Grade Levels: 3rd – 8th
Time: 3 class sessions (over a few weeks)
Computers with internet access
Make a Difference worksheet
A River Ran Wild: An Environmental History By Lynne Cherry, Gulliver Books (1992); ISBN: 0152005420
Construction paper and butcher paper for art project
1. Begin the lesson by brainstorming with students what makes a person a good citizen (depending on the make up of your school community, you may want to use an alternative term such as community member). Have students think back to previous lessons and experiences and incorporate these ideas as well. Point out that although voting is a very important part of citizenship, there are many ways for community members to contribute to their community.
2. Have students take the ideas that were brainstormed and now relate them to their selves. Ask students how they can be good citizens at school,… on the playing field,… at home,… in their neighborhoods? Write their responses on chart paper.
3. Read and discuss the story, A River Ran Wild, by Lynne Cherry. Discuss the events that took place leading to the death of the Nashua River and what the community did to bring the river back. Point out how the efforts of one person encouraged a whole community to make a difference. Discuss the various ways community members affected change (volunteering, passing new laws, etc).
4. Ask students if they think that they can make a difference in their own community. Have them brainstorm issues that they would like to see changed. Ask students to work in a team of 2-3 to choose an issue that they would like to work on and think through all of the ways that they could work to improve the given issue or situation. Have students present their ideas to the rest of the class. Work with students to group and narrow down ideas, and then decide what idea(s) they would like to work on as a class. Encourage students to think about details to add to their plan of action once they have decided upon a project.
5. Create a Plan of attack for your community service project. Help students plan out their project with a realistic timeline so that they can measure their progress. Encourage them to think about how they can publicize their efforts so that more people can get involved. Once they have completed their project, invite school and/or community leaders to celebrate their efforts.
6. Brainstorm what was learned during the community project and whole unit of study (depending on lessons that were taught). Discuss with students the various ways that they made a difference. Ask students to fill out the Make a Difference worksheet, keeping in mind all of the lessons that they’ve learned.
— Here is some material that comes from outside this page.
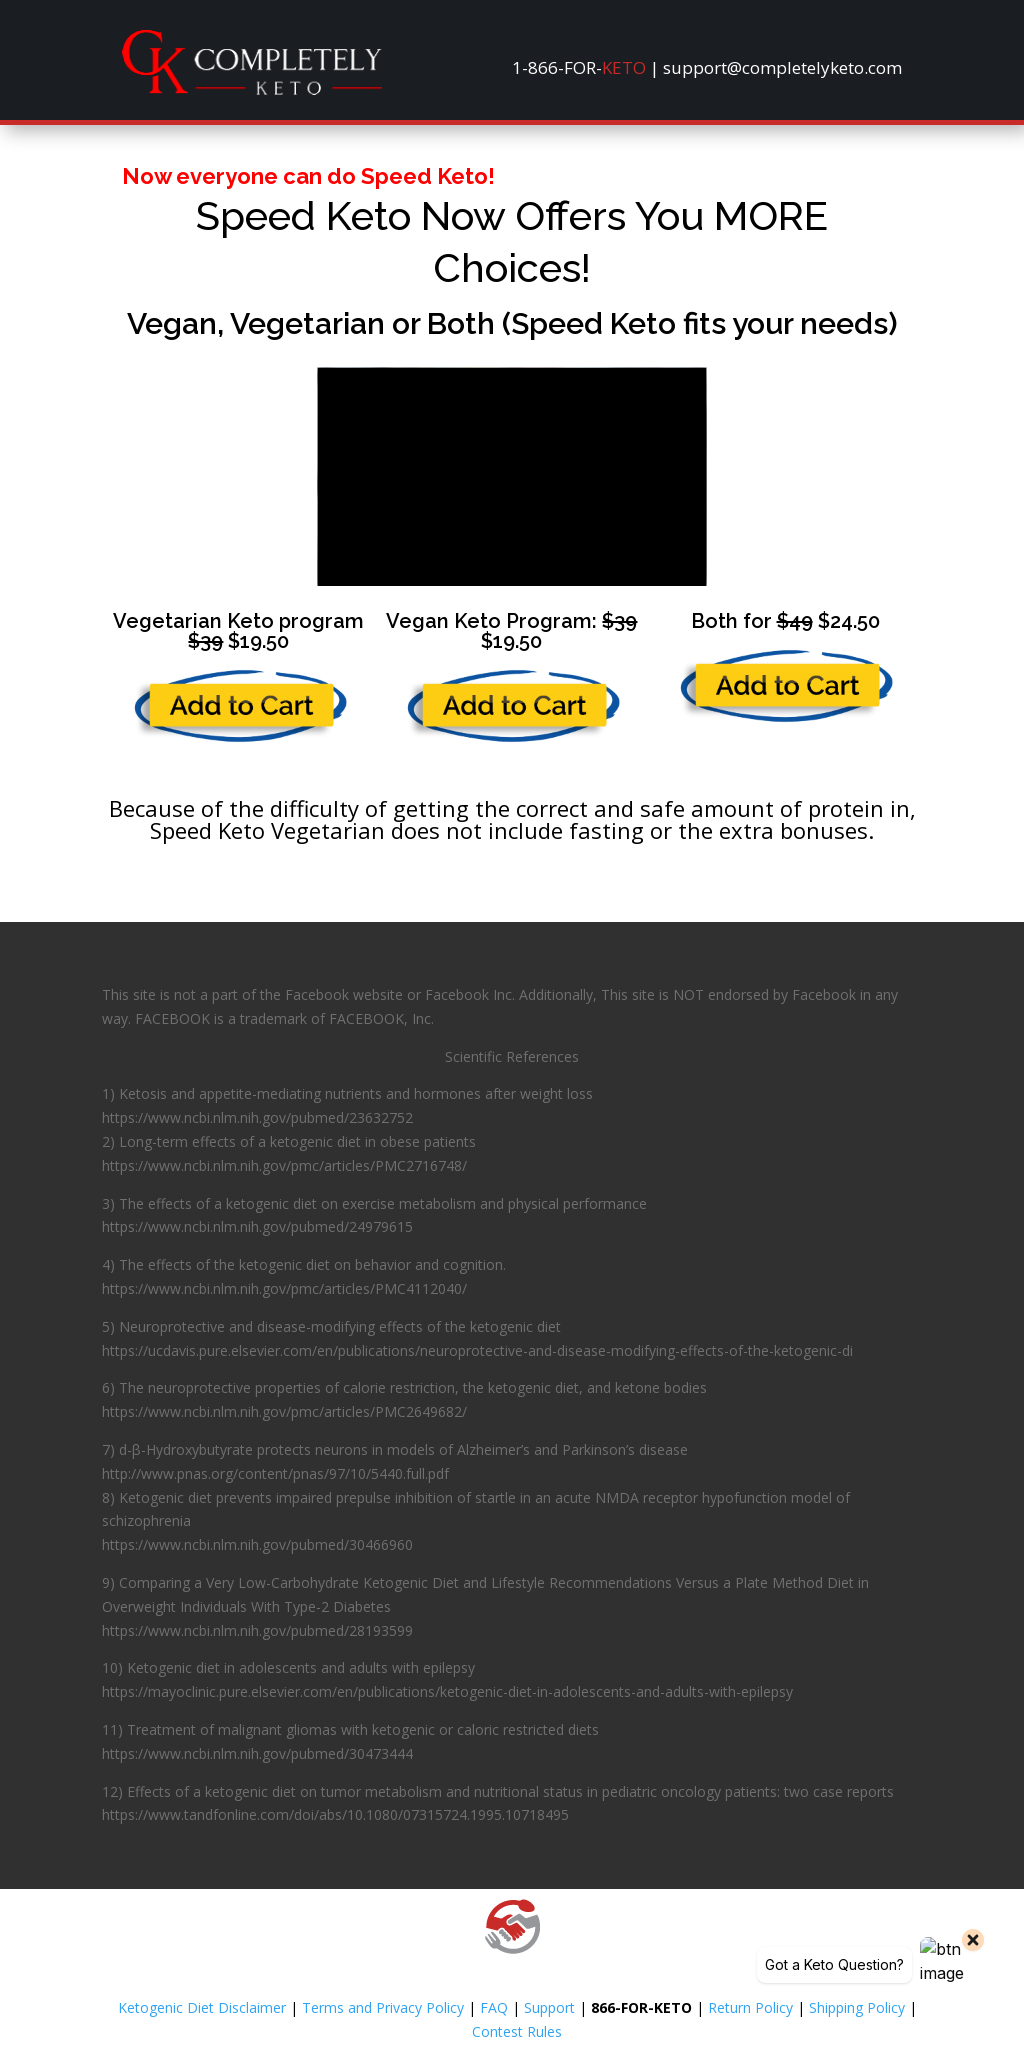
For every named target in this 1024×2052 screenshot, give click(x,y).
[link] (252, 89)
7. Use the ideas expressed in the worksheet for a class bulletin board or poster that can be hung in a prominent location within the school or in a local community center. Students can write their ideas on paper dolls or paper houses that can be placed artistically together to create a community of caring citizens.
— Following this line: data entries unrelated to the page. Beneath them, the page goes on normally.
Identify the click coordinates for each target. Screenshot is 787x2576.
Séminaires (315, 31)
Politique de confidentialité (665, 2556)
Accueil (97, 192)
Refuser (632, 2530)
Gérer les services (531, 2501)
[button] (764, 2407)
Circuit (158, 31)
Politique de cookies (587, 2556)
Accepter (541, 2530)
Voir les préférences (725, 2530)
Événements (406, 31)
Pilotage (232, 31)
Grades 3rd- 4th: Listening and Speaking Strategies Students listen critically and respond appropriately to oral communication. They speak in a manner that guides the listener to understand important ideas by using proper phrasing, pitch, and modulation.
Grades 3rd- 4th: Writing Strategies
Students write clear, coherent sentences and paragraphs that develop a central idea. Their writing shows they consider the audience and purpose. Students progress through the stages of the writing process (e.g., prewriting, drafting, revising, editing successive versions).
Strategies Students write clear, coherent, and focused essays. The writing
exhibits the students’ awareness of the audience and purpose. Essays contain
formal introductions, supporting evidence, and conclusions. Students progress
through the stages of the writing process as needed.
Make A Difference
Write a list of ways that you think you can make a difference in your community.